After successfully completing this task, the researchers repeatedly tapped the robot’s quadrupeds with a stick to test the robustness of the algorithm, as shown in Figure 8. During the additional 10 minutes of eLearning, the robot adapts and takes a thrust or rolls over quickly to stand. In contrast, SAC also quickly learned to roll over, but was unable to stand or walk due to a data budget that was too small.

UR5 Multi-Object Vision Pick and Place

Pick-and-place tasks are common in warehouse and logistics environments, requiring robotic arms to transport items from one box to another. Figure 5 shows a successful pick and place loop. The task is challenging due to sparse rewards, the need to infer object locations from pixels, and the challenging dynamics of multiple moving objects.
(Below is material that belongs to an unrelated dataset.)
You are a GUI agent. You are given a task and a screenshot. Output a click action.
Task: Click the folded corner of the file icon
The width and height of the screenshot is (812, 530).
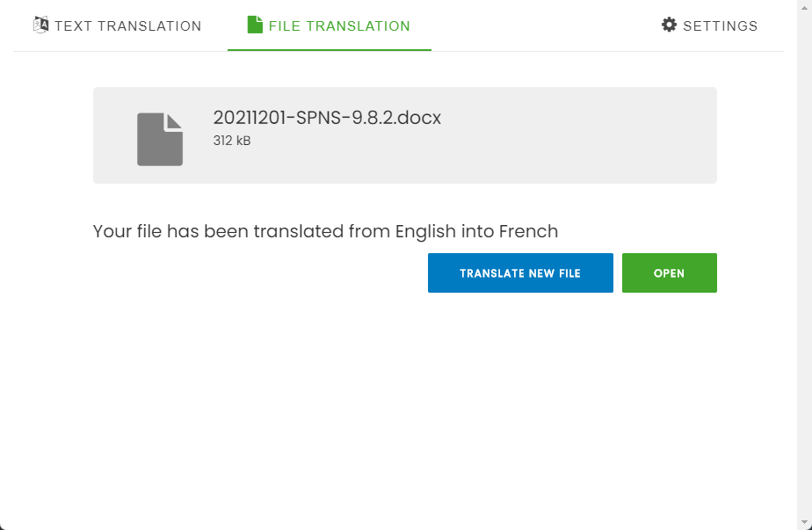click(175, 120)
XArm Visual Pick and Place

The UR5 robot mentioned above is a high-performance industrial robot, but XArm is an accessible, low-cost 7 DOF operation, where the task is similar and requires positioning and grasping a soft object to move it from one container to another container and back, as shown in Figure 6.

Sphero Navigation

In addition, the researchers also evaluated Dreamer on a visual navigation task, which requires manipulating the wheeled robot to a fixed target location, given only RGB images as input. Here, the Sphero Ollie robot is used, a cylindrical robot with two controllable motors that the researchers control with a continuous torque command at 2 Hz. Given that the robot is symmetrical, and the robot can only obtain image observations, it must infer heading from the observation history.

Within 2 hours, the Dreamer learned to navigate quickly and consistently to the target and stay close to it. As shown in Figure 7, the Dreamer has an average distance of 0.15 from the target (measured in area size and averaged across time steps).